My preference would be a sed or bash solution because they are in my comfort zone, but any solution that would work for Mac OS X would be fine. From searching, it seems that this can be accomplished with sed using negative lookahead and negative lookbehind, but I don't believe those features are available on the Mac version of sed.

Answer 1

With GNU sed :

$ sed -r ':a;s/(\[[^]]*)b/\1x/;ta' <<< "b[b]abc[abc]bbb[bbb]"
b[x]abc[axc]bbb[xxx]

• :a adds a label for upcoming loop
• s : substitute command
• (\[[^]]*) : search and capture a [ followed by any non-] character
• until b is found
• matching string is replaced with initially captured string and a x
• ta : if previous substitution succeed, loops to label :a (replace any other occurrence of b)

For GNU sed on OS X :

brew uninstall gnu-sed

For more : How to use GNU sed on Mac OS X

Answer 2

This is a (rather brute-force) pure Bash solution:

raw='b[b]abc[abc]bbb[bbb]'
cooked=

declare -r delimited_rx='^(.*)\[([^][]*)\](.*)$'

while [[ $raw =~ $delimited_rx ]] ; do
    raw=${BASH_REMATCH[1]}
    printf -v cooked '[%s]%s%s' \
        "${BASH_REMATCH[2]//b/x}" \
        "${BASH_REMATCH[3]}" \
        "$cooked"
done

cooked=$raw$cooked

printf '%s\n' "$cooked"

Answer 3

Since "any solution that would work for Mac OS X would be fine", consider Perl:

perl -ple 's{\[([^][]*)\]}{ ($m=$1)=~s/b/x/g; "[$m]" }eg' <<< 'b[b]abc[abc]bbb[bbb]'

Answer 4

Using gnu-awk:

s='b[b]abc[abc]bbb[bbb]'
awk -v OFS= -v FPAT='\\[[^]]+\\]|[^[]*' '{
   for (i=1; i<=NF; i++) if ($i ~ /\[.*\]/) gsub(/b/, "x", $i)} 1' <<< "$s"

Output:

b[x]abc[axc]bbb[xxx]

On OSX I've gnu-awk installed using home brew.

Answer 5

$ awk '{ while(match($0,/\[[^][]*b[^][]*\]/)) { tgt=substr($0,RSTART,RLENGTH); gsub(/b/,"x",tgt); $0=substr($0,1,RSTART-1) tgt substr($0,RSTART+RLENGTH) } } 1' file
b[x]abc[axc]bbb[xxx]

Answer 6

Thank you for the awesome solutions!
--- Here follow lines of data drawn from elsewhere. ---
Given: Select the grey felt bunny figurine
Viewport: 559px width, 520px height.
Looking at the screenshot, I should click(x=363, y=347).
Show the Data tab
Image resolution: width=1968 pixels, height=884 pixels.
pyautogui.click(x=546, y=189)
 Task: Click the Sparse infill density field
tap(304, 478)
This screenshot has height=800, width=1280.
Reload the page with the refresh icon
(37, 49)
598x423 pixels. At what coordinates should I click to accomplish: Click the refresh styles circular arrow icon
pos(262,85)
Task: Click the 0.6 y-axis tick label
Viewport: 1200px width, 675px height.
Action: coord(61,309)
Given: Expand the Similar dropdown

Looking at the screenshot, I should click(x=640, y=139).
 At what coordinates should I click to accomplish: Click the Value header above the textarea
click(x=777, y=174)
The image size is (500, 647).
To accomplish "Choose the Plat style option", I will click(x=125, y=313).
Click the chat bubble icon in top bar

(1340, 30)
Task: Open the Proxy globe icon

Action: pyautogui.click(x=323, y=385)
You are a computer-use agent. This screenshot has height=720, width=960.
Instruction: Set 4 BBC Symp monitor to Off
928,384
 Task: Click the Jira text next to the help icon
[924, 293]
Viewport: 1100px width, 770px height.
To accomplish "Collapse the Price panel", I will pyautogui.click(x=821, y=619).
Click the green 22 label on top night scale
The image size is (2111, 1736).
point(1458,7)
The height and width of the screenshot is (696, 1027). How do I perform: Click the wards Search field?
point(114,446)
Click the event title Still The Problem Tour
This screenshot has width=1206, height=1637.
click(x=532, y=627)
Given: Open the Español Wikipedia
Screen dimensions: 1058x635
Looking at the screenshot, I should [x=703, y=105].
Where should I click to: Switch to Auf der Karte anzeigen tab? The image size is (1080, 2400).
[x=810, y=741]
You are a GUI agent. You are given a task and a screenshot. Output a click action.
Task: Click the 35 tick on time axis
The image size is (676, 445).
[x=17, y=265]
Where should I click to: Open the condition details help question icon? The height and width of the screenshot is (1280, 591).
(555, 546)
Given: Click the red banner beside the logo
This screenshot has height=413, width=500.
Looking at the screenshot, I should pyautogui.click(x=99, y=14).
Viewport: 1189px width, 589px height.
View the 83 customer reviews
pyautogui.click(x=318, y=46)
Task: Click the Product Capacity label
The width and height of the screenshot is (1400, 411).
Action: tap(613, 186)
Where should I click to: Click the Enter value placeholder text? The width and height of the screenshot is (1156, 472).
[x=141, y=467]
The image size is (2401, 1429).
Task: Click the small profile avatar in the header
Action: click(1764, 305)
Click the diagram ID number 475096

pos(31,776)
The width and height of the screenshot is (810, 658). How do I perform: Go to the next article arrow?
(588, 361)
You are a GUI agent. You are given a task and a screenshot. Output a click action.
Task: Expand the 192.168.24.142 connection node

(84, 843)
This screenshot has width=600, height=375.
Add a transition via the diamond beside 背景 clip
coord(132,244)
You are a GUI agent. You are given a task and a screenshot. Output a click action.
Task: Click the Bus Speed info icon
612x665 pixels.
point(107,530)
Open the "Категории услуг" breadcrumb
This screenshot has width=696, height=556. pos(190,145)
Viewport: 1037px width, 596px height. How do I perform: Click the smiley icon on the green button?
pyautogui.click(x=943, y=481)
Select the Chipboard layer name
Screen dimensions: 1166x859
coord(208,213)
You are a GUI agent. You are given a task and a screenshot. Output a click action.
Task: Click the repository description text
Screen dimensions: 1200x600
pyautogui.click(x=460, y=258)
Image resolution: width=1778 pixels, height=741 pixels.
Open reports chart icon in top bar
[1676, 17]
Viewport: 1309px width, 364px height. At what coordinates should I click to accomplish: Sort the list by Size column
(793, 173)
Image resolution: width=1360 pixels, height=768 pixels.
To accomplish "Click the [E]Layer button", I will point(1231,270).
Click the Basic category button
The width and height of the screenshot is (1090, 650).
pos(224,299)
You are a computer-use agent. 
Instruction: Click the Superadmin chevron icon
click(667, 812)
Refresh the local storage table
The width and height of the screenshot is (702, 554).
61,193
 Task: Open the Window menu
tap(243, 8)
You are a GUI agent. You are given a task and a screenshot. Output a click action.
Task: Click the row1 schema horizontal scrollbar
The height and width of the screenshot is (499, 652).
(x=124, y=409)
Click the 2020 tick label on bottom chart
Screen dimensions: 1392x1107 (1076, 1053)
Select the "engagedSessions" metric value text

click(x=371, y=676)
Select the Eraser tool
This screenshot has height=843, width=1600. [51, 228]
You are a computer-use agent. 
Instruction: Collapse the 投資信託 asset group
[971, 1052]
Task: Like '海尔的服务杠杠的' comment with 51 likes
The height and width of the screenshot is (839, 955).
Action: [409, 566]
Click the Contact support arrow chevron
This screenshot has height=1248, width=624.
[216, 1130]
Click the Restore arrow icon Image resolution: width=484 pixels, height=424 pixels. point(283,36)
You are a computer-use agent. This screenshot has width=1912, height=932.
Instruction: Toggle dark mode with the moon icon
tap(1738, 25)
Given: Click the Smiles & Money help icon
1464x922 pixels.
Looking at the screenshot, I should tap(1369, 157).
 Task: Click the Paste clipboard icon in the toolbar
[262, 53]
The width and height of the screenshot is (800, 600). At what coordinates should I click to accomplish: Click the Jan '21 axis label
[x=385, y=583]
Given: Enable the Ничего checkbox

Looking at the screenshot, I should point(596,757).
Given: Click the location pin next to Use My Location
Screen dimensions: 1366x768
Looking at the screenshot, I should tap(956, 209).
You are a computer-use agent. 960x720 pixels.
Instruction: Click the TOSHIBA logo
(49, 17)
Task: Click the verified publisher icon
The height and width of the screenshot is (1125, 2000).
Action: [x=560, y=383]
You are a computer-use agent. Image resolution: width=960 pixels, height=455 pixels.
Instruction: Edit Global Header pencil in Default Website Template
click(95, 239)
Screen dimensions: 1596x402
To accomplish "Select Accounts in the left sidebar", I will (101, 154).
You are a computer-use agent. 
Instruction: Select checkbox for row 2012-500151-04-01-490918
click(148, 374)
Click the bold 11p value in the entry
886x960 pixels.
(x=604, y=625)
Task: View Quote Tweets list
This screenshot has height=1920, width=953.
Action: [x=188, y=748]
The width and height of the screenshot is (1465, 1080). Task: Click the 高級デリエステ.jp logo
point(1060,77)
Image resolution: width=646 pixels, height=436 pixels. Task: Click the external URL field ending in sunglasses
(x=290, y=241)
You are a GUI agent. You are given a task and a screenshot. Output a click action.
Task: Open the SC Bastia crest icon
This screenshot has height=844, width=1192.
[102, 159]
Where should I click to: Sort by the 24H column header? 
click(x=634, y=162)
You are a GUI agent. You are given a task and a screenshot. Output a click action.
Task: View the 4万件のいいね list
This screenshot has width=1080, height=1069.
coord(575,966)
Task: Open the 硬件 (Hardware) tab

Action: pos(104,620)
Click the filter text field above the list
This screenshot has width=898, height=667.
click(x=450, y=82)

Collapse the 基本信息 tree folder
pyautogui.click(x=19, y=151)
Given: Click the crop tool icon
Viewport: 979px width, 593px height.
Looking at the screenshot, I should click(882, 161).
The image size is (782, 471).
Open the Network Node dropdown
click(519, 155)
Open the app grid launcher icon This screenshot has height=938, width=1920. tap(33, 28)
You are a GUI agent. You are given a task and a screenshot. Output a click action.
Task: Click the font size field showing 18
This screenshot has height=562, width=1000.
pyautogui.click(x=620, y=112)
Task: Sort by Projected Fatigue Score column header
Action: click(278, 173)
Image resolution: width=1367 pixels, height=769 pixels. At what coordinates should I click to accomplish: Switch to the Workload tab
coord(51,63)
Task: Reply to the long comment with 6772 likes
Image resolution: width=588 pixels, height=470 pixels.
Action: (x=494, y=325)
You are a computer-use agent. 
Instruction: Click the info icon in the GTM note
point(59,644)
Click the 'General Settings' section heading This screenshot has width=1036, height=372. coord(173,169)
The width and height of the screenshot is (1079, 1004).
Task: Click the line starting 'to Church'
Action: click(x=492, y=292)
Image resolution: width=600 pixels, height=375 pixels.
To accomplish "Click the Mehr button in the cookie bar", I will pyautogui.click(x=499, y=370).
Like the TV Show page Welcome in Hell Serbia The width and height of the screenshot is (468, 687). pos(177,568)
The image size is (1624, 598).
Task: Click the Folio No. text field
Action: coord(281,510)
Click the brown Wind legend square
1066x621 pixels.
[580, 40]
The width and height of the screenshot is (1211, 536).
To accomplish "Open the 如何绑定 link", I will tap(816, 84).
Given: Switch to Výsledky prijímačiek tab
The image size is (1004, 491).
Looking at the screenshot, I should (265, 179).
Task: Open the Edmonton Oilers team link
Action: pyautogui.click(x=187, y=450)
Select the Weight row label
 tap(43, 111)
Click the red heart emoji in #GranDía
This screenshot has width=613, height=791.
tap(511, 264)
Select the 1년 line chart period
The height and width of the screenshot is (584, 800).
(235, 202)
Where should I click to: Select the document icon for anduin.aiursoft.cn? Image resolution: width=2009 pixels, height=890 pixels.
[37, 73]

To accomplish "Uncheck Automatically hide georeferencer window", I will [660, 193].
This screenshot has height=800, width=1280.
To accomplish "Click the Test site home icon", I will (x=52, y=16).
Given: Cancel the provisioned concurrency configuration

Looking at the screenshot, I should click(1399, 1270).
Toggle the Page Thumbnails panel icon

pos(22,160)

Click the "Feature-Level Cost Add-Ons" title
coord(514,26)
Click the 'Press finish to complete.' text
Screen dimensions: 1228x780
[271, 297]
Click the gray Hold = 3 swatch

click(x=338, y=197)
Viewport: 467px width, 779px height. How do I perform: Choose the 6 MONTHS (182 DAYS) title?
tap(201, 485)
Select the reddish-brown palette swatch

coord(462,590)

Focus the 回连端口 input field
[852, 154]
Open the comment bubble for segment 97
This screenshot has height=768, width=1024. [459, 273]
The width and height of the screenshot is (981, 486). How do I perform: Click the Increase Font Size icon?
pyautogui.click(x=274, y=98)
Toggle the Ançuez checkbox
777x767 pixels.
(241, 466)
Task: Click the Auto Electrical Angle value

All the solutions (sed, awk, and bash) work perfectly on my system. Since I'm a bit partial to sed, I find the sed solution with the t command and looping to be very nice. It needed to be modified slightly, namely by replacing ; with linefeeds, and replacing the -r option with -E, to get it to work on my OS X system:

sed -E '
:a
s/(\[[^]]*)b/\1x/
ta
' <<< "b[b]abc[abc]bbb[bbb]"

b[x]abc[axc]bbb[xxx]

I made one other modification that would assure that the substitution takes place only if a closing square bracket accompanies an opening square bracket:

sed -E '
:a
s/(\[[^]]*)b([^]]*\])/\1x\2/
ta
' <<< "b[b]abc[abc]bbb[bbb]bbb[bbb"

b[x]abc[axc]bbb[xxx]bbb[bbb

Answer 7

echo 'b[b]abc[abc]bbb[bbb]' | awk -vRS='[][]' 'NR%2==0{gsub("b","x")}{printf $0 RT}'
b[x]abc[axc]bbb[xxx]